Usage¶
It is possible to complete and customize each step individually:
import pandas as pd
from bib_dedupe.bib_dedupe import prep, block, match, merge, export_maybe, import_maybe
# Load your bibliographic dataset into a pandas DataFrame
records_df = pd.read_csv("records.csv")
# Preproces records
records_df = prep(records_df)
# Block records
blocked_df = block(records_df)
# Identify matches
matched_df = match(blocked_df)
# Check maybe cases
export_maybe(records_df, matched_df=matched_df)

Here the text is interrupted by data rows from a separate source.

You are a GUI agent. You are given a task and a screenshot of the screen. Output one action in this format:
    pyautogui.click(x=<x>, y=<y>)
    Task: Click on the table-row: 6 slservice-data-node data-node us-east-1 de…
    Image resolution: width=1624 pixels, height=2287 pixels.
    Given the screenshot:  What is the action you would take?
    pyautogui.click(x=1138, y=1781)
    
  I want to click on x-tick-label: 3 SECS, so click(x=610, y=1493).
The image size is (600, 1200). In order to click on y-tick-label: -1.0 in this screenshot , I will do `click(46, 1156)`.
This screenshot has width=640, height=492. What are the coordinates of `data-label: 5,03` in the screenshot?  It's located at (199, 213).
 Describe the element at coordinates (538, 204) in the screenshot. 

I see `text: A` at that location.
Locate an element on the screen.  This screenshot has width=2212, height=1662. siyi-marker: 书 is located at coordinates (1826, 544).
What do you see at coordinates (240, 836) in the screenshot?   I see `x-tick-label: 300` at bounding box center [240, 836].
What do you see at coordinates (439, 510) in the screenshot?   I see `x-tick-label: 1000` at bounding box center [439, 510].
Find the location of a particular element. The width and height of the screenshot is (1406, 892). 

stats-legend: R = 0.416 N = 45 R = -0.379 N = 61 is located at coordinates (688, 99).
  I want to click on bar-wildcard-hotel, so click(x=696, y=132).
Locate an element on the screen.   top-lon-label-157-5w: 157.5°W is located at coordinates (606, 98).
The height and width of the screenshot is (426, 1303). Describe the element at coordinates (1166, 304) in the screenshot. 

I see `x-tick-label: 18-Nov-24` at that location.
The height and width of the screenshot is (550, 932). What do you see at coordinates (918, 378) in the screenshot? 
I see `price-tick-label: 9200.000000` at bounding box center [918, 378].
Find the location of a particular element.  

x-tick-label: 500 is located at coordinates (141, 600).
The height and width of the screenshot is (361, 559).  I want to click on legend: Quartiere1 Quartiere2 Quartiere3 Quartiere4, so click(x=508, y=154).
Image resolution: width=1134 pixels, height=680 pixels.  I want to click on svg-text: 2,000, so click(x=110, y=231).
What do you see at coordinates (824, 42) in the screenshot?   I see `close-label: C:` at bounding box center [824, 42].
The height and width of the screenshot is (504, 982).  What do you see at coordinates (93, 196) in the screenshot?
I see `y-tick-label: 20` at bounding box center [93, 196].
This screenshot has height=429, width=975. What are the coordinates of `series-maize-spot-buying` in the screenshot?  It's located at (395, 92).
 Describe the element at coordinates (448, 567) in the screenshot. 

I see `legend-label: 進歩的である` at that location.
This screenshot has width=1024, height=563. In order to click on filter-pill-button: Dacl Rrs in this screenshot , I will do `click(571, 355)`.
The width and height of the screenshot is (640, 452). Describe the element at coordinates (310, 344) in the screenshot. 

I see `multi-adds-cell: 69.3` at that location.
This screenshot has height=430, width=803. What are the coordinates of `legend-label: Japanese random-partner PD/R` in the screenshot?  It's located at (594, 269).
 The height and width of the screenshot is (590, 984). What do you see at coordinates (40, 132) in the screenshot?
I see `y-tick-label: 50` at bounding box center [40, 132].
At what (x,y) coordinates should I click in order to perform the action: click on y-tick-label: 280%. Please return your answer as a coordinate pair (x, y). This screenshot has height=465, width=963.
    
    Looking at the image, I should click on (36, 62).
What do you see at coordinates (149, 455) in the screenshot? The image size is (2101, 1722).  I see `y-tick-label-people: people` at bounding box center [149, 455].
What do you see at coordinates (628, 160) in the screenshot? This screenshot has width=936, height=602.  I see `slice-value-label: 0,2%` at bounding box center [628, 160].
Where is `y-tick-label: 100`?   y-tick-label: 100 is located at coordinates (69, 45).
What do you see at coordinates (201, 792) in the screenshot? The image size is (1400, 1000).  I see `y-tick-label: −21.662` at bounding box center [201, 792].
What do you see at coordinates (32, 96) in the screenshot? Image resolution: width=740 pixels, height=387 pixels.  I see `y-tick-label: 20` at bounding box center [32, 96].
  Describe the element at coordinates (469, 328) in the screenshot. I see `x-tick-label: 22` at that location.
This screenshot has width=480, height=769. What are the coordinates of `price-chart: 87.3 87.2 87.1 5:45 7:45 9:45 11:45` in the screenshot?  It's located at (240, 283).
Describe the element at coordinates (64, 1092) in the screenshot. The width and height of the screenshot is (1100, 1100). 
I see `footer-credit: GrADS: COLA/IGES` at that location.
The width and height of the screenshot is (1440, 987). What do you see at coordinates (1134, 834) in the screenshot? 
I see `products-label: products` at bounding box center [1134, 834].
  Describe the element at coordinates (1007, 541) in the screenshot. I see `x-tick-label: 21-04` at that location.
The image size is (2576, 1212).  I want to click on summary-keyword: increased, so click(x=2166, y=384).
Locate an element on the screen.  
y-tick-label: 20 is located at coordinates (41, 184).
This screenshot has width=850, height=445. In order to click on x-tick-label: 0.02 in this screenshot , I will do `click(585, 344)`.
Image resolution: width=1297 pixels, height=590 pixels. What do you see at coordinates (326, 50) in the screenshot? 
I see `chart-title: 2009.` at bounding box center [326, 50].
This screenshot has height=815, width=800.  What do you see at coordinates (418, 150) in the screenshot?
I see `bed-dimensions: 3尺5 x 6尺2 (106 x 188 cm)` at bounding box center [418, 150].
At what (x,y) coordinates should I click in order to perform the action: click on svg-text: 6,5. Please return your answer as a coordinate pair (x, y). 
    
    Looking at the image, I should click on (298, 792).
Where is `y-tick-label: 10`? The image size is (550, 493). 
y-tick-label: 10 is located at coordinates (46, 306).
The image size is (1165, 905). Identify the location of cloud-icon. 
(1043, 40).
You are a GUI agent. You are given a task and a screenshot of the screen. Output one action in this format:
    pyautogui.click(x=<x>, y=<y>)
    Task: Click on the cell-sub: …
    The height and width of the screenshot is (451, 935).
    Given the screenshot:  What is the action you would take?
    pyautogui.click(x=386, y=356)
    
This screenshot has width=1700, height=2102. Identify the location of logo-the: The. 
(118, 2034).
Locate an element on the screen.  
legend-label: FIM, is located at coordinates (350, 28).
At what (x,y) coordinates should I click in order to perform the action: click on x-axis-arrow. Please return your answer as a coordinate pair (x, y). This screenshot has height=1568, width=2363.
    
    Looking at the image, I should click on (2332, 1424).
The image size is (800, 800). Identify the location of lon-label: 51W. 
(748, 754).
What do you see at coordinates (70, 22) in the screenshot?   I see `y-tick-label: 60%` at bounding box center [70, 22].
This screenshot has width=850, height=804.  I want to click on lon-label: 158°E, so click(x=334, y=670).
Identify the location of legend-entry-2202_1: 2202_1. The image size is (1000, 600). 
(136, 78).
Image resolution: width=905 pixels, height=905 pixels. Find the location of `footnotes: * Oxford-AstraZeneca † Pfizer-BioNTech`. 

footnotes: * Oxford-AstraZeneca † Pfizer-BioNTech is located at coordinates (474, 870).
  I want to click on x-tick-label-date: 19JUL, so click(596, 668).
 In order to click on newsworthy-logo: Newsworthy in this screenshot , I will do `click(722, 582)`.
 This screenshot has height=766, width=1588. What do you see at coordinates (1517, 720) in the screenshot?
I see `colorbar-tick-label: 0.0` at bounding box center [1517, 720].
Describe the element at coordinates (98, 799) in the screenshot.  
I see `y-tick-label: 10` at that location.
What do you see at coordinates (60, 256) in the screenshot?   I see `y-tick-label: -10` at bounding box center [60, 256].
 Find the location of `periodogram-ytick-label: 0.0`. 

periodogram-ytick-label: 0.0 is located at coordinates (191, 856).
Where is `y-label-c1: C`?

matched_df = import_maybe(matched_df)
# Merge
merged_df = merge(records_df, matched_df=matched_df)
Fields used by BibDeduper
Name |
Definition |
---|---|
ID |
A unique ID |
ENTRYTYPE |
The type of publication (e.g., article, book, inproceedings) |
author |
The author(s) of the publication |
title |
The title of the publication |
year |
The year of publication |
journal |
The name of the journal in which the publication appeared |
volume |
The volume number of the publication |
number |
The issue number of the publication |
pages |
The page numbers of the publication |
doi |
The Digital Object Identifier (DOI) |
abstract |
The abstract |
search_set |
Distinct sets of papers (e.g., old_search), can be empty. * |
* The merge() function ensures that records from the same search_set are not merged. The match() function ensures that individual pairs (e.g., A-B, B-C) do not come from the same search_set. match() does not consider transitive relations (i.e., A-C could be from the same search_set). The cluster() and get_connected_components() functions (part of merge()) ensure that records are not merged if the component already contains a record from the same search_set.
Search updates¶
When updating a literature search, the old_search can be assumed to have no duplicates. To exclude a set of papers from deduplication, it is possible to pass a corresponding label to the search_set column.
Example data¶
Data from the example datasets can be loaded as follows:
from bib_dedupe.bib_dedupe import merge
from bib_dedupe.bib_dedupe import load_example_data
# Load example dataset
records_df = load_example_data("stroke")
# Get the merged_df
merged_df = merge(records_df)
# Save as csv
merged_df.to_csv("merged.csv", index=False)
Import file formats¶
BibDedupe can process any bibliographic data set once it is in a pandas DataFrame, and contains the columns listed above. Import functions are available as part of the CoLRev project.